Grading Rubric (100 pts)

ComponentPtsEvidence
Live data pipeline15Working Sheet/script; correct 36‑month window.
Clean CSV10Correct columns; aligned dates; no blanks.
Upfront EDA visuals15Heatmap, box plot, histogram, rolling correlation heatmap; captions answer EDA questions.
Tableau calcs & settings25All fields; Compute Using = Date; Rolling window = 90; parameter visible.
Dashboard quality15Readable lines; % formatting; consistent legends; coherent design.
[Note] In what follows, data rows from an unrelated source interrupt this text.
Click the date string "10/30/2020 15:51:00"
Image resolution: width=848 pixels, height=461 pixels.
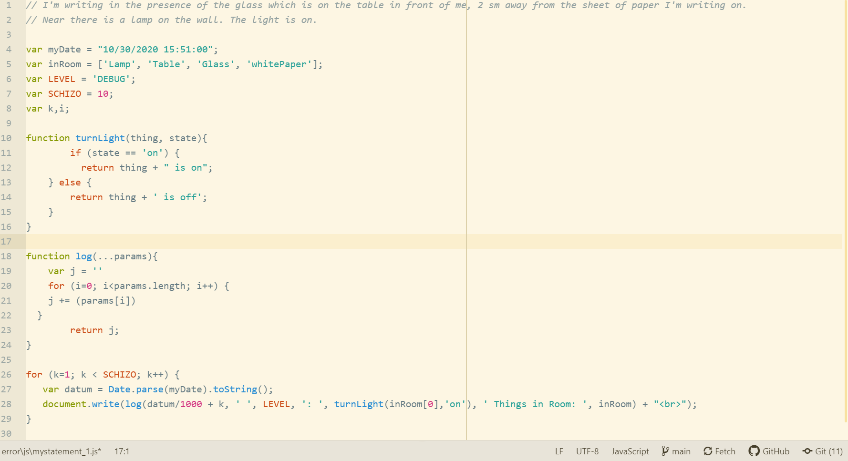tap(155, 49)
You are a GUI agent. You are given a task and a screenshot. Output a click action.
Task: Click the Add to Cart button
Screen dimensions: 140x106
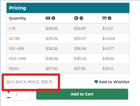[82, 94]
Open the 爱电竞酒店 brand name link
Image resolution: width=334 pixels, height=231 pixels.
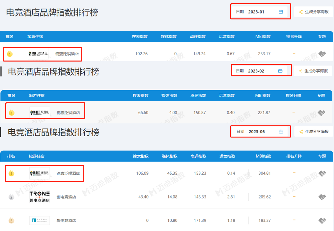[x=66, y=220]
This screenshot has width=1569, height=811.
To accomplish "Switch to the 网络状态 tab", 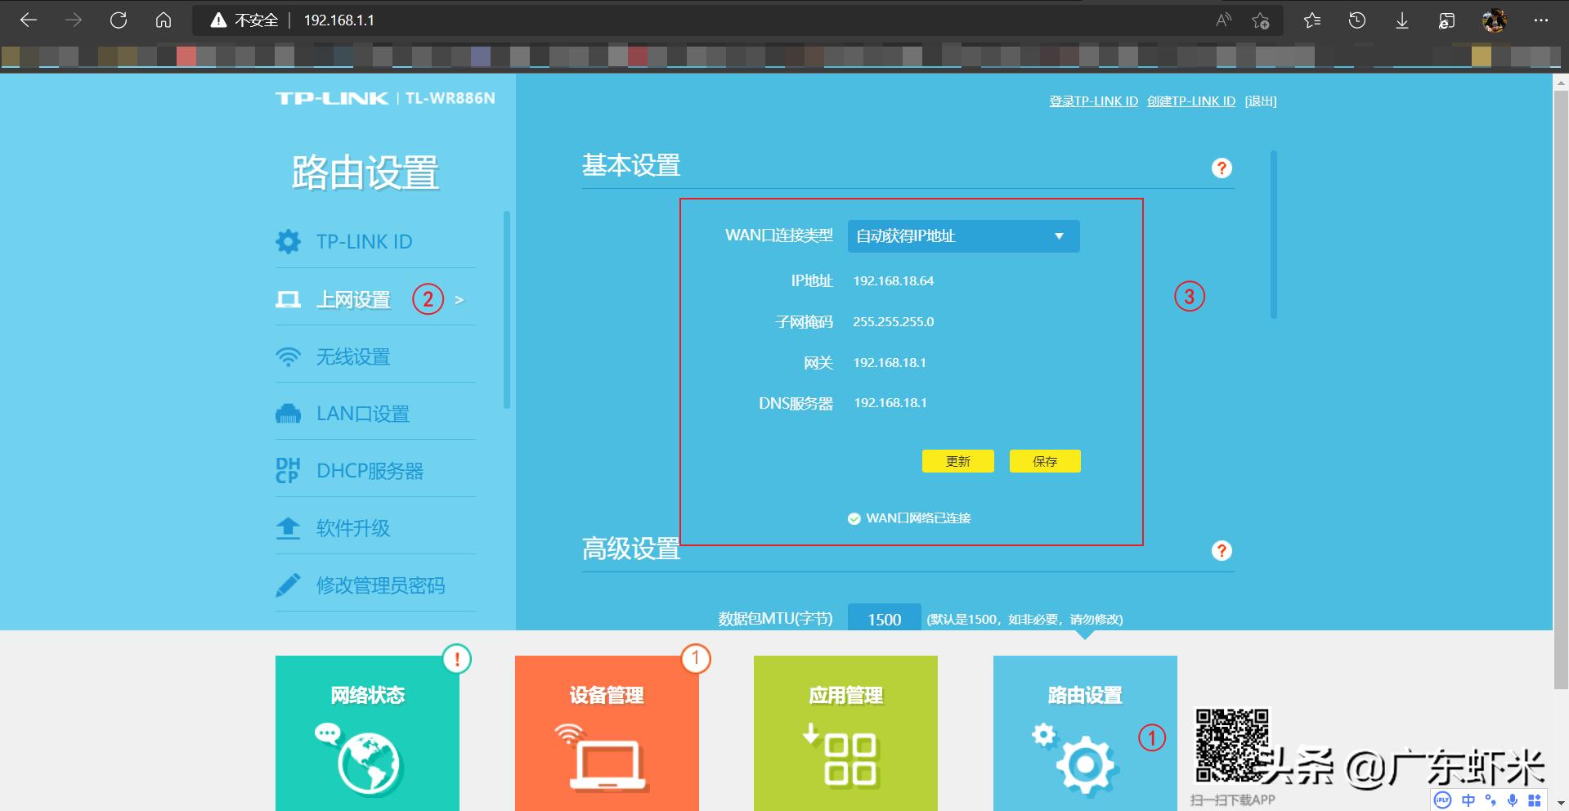I will click(367, 733).
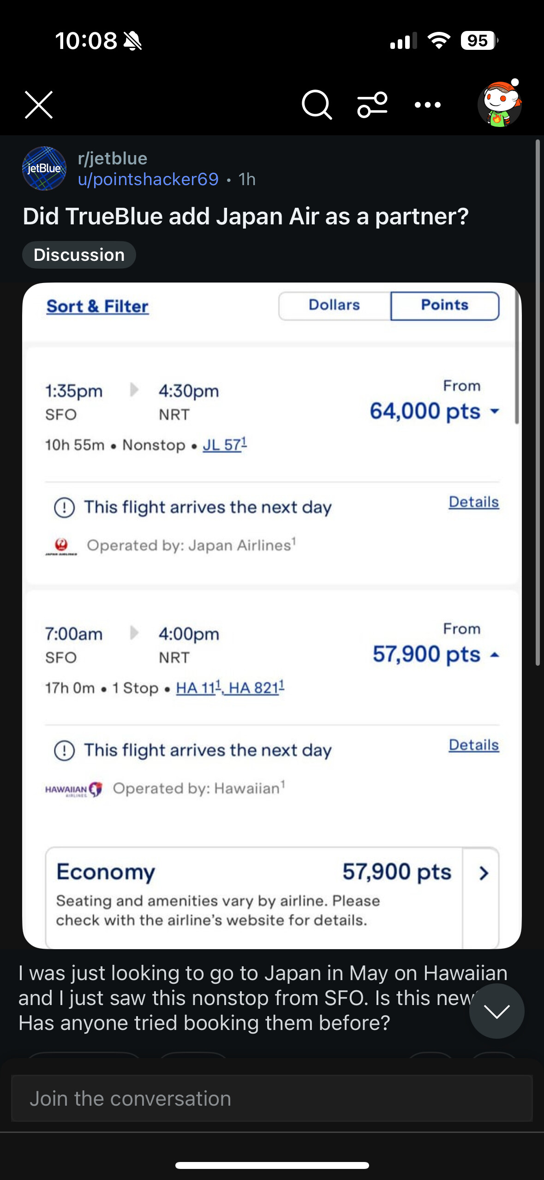Open the r/jetblue subreddit link

[113, 158]
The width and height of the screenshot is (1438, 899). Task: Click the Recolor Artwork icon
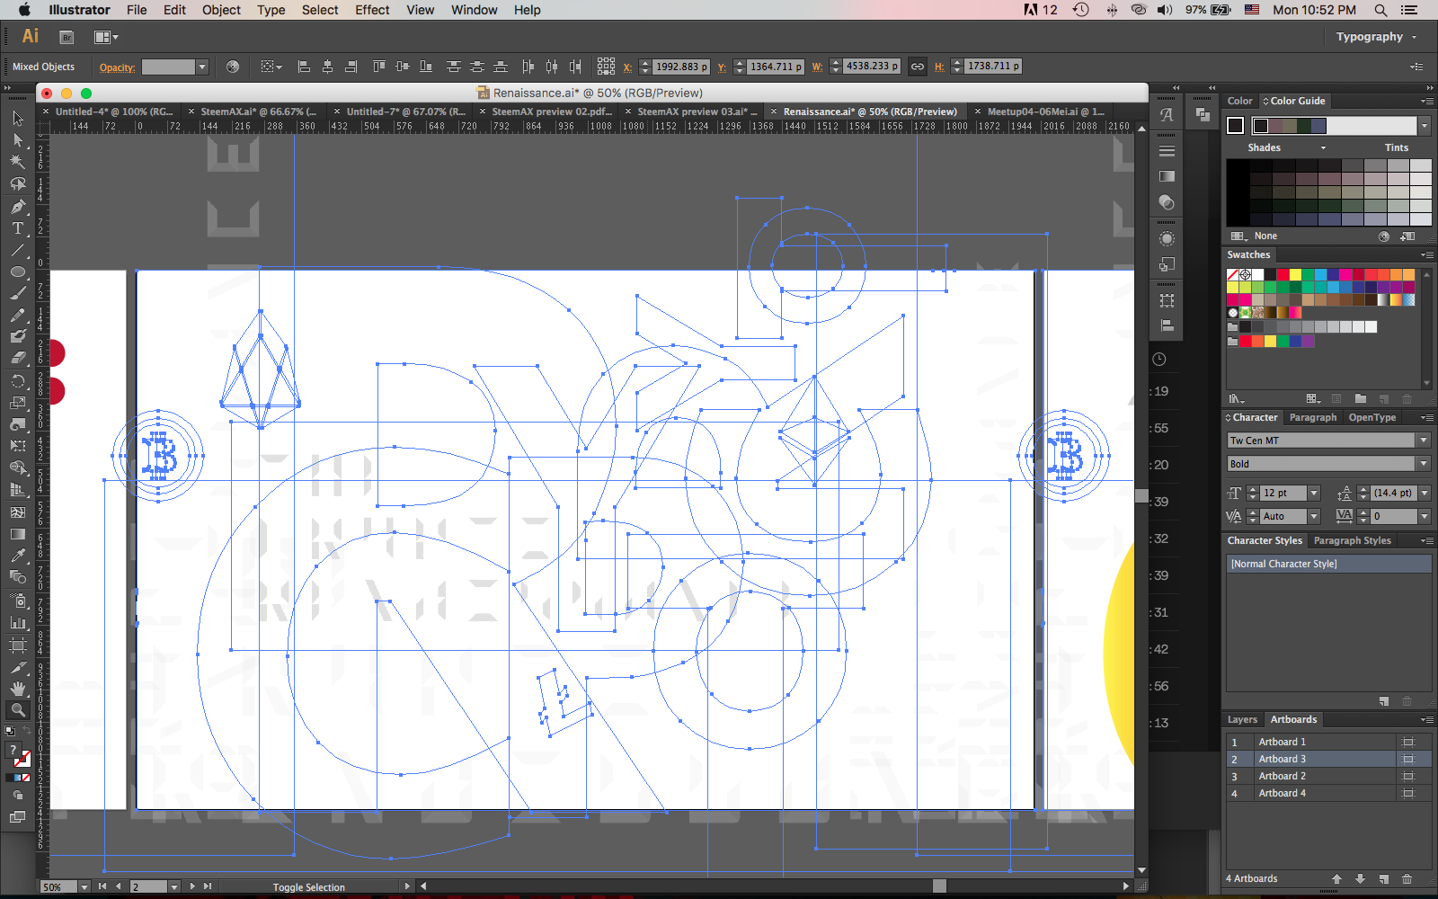click(233, 67)
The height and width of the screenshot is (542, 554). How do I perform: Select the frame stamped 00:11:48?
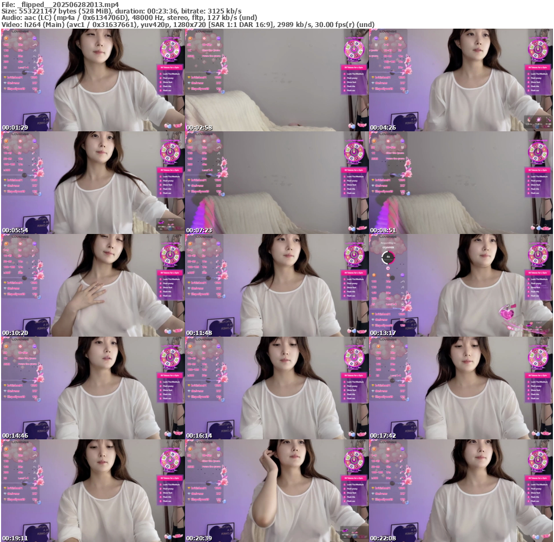click(x=276, y=285)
Storyboard (5–7 dashboards as story points)10Clear titles; concise captions; logical flow; Story default; PowerPoint (.pptx) exported; .twbx submitted.
Write‑up (1,500–2,000 words)10Context & definitions, method justified, sensitivity & stress test, numeric evidence, ≥3 credible references.